Toples kacanya ada diujung teras belakang. Kalau sedang turun hujan, hujan sering menggaruk-garuk toples kacanya. Hujan iri tidak bisa berpasang-pasangan seperti yang lain. Sebenarnya tidak tega melihat hujan seperti itu, hujan juga butuh kebebasan keluar kesana kemari, pergi ke rumah makan, pergi ke mall, beli kutek, beli underwear, beli bando, beli jepit, hujan butuh hidupnya. Ah tapi apa, nanti kalau dibebaskan, hujan bisa lupa diri. Hujan suka lupa waktu kalau sudah mulai menunggu. Selama ini, hujan belum pernah curhat menunggu apa ataupun siapa. Biasanya malam hari setelah membanting pintunya aku temukan hujan meringkuk di dalam toples kaca sambil menangis, mukanya ditutup bantal, oh ya dia juga membawa ikat rambut warna kuning ada inisial 'H' di sana. Lipstick, bedak, maskara, blushon luntur semua. You-can-see polkadotnya juga lusuh. Seluruh tubuh hujan basah kuyub, mungkin hujan kehujanan, mungkin itu air mata. Kalau sudah begini, aku mengetuk pun tidak akan dihiraukannya, padahal seringkali aku bawakan susu coklat dan biskuit agar hujan lebih tenang. Sudahlah, tidak ada yang bisa disalahkan. Namanya juga perasaan.

Mungkin ini resikonya pelihara hujan betina. Sensitif, mudah menangis, galau setiap waktu, menye hidupnya, suka rahasia-rahasiaan, suka membanting pintu kalau marah, nada bicaranya seringkali meninggi, tertutup sekali.

Tenanglah hujan, aku disini, aku wanita sama sepertimu dan aku juga sendiri kok.
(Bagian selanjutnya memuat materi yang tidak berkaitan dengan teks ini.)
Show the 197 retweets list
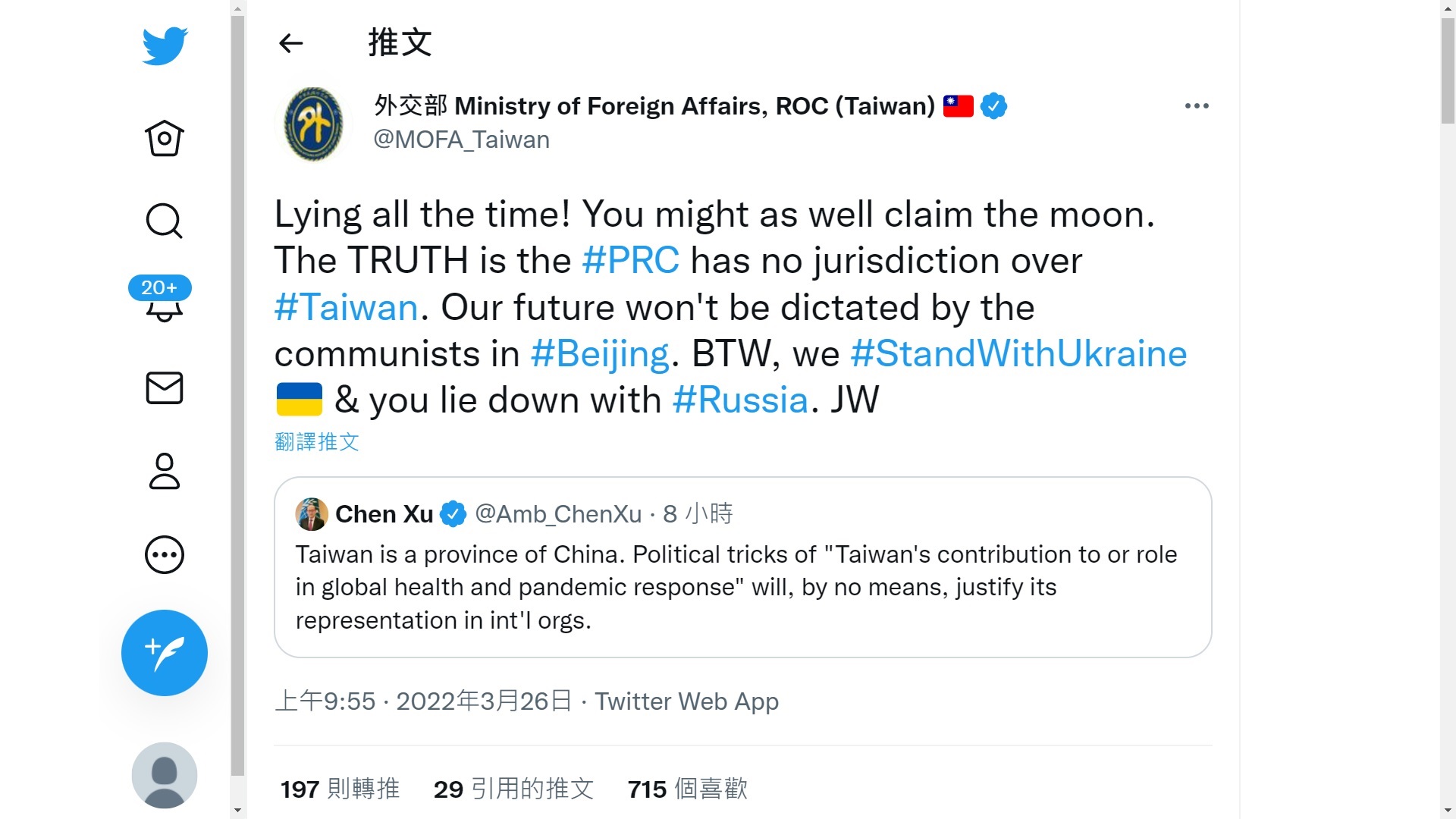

Aku juga kesal waktu keadaan menuntutku untuk mematung disini sementara masih banyak hal yang harus aku perjuangkan. Ngomong-ngomong, kita sama. Kalau sudah menangis, tidak satupun orang bisa menggangguku ataupun menenangkanku, aku juga jarang curhat tentang perasaanku kepada yang lain, aku lebih suka menyimpan sendiri, daripada aku utarakan lalu semuanya tidak sejalan bisa-bisa aku rapuh lagi.

Hey hujan, kalau kamu mau nanti aku carikan hujan jantan. Tapi kamu harus janji, kamu harus carikan Robin untukku juga ya. Caranya terserah kamu saja. Kamu boleh buat dia basah kuyub, boleh buat dia kedinginan, pokoknya buat dia mampir dirumahku dan mengobrol panjang, percayalah cinta tumbuh dengan sendirinya karena kebersamaan. Nanti kalau sudah, kita pamer yuk. Kamu bergandengan dengan hujan jantan, aku juga akan bergandengan dengan Robin. Kita double-date, kita dilamar bersama, kita menikah bersama, nanti anak kita lucu-lucu pastinya.

Kalau sudah, bangunkan aku ya hujan. Ceritakan padaku juga tentang mimpi panjangmu.